Medical records are physical collections of patient-related materials that include written notes and materials, graphs, test results, x rays, and other data.
Medical records have different purposes for the health care practitioner and the patient. The practitioner maintains records to document individual contacts with the patient, to monitor the individual patient's health status, to comply with legal requirements, and to monitor the practitioner's own professional behaviors.

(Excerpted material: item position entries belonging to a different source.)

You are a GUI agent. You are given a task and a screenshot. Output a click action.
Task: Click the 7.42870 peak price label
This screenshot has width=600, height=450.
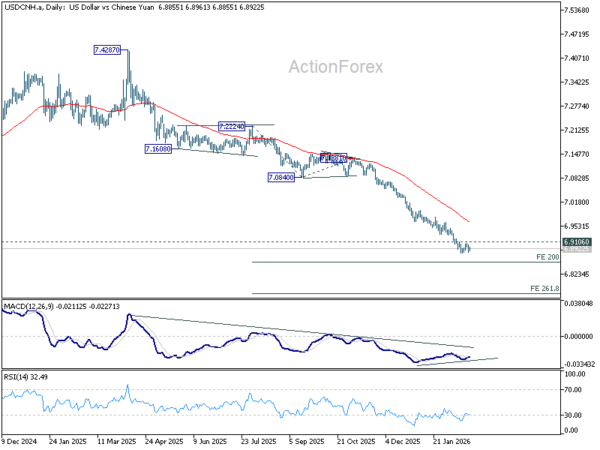click(x=107, y=49)
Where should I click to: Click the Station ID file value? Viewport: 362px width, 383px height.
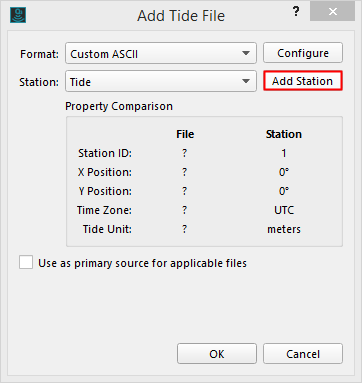point(185,153)
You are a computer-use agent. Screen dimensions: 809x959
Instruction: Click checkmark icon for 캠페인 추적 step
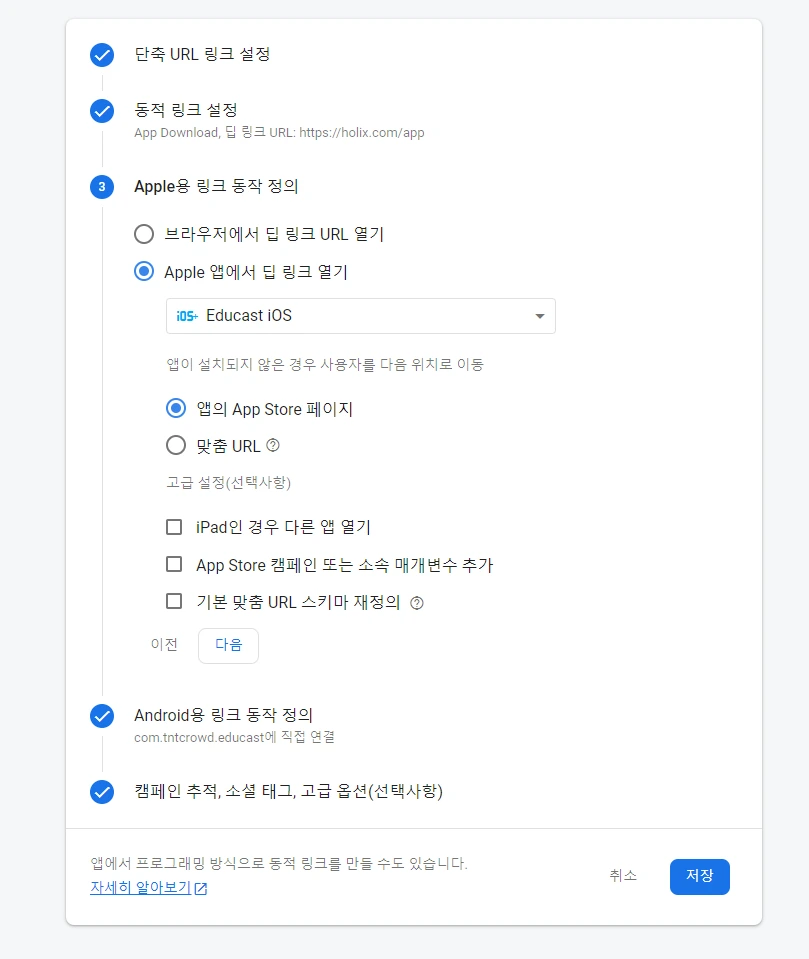point(102,792)
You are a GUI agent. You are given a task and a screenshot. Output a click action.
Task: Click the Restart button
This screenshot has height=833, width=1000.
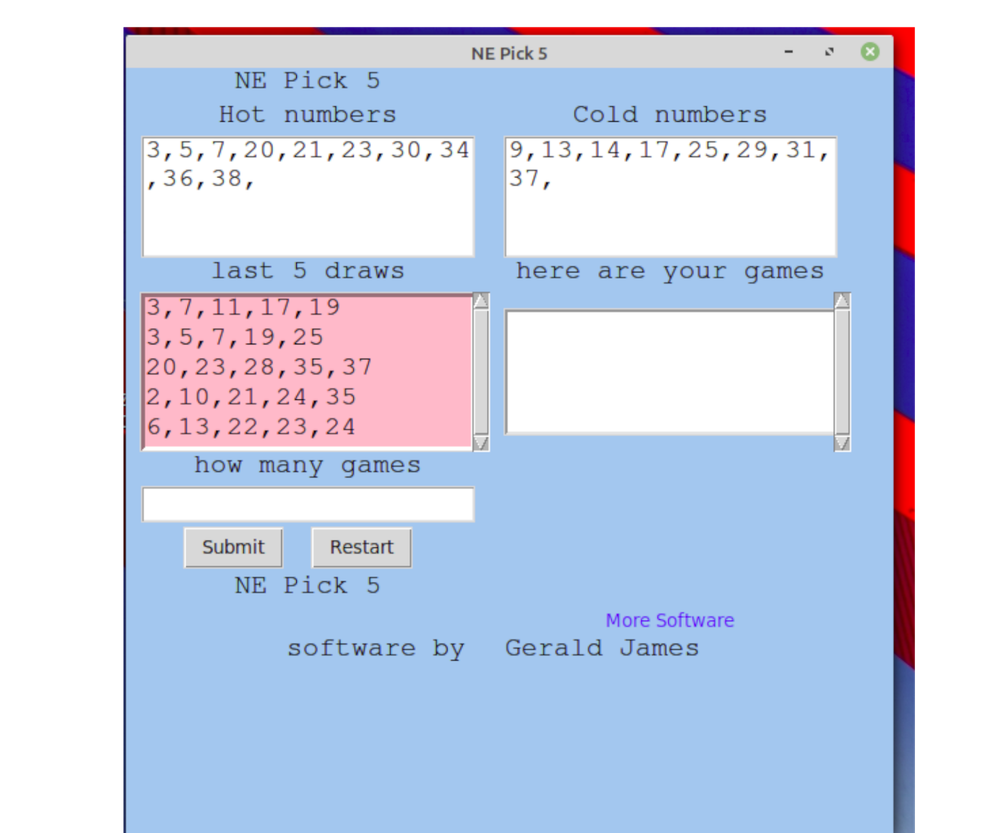(361, 547)
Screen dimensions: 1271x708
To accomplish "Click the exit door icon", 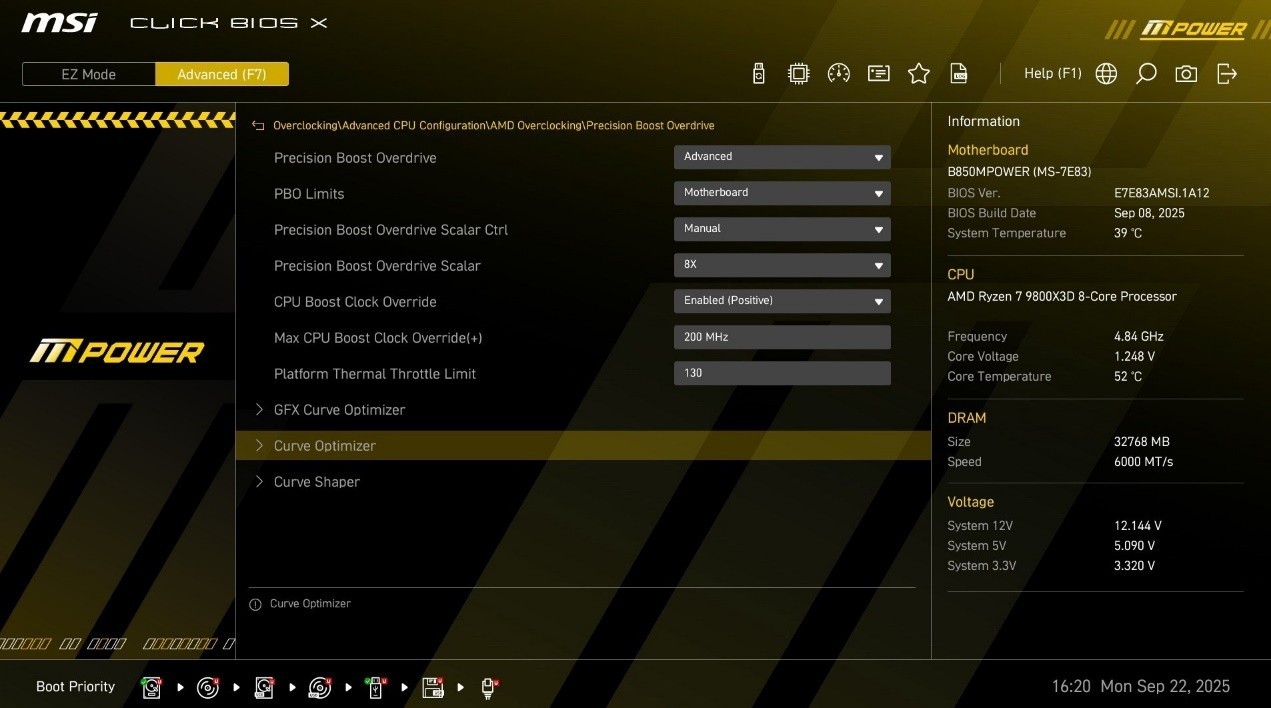I will point(1227,74).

The patient uses his or her medical record to provide information to various health care providers and to maintain a knowledge of his or her own health care.
Medical records are created and maintained by health care professionals to supply medical practitioners with a sequential history of a patient's medical care and conditions affecting it. An individual's medical record is the collection of information that pertains solely to that person. It contains the information health care practitioners need to evaluate and treat the patient's health care needs. The record provides the patient's history of health care, past illnesses, test results, and other specific data.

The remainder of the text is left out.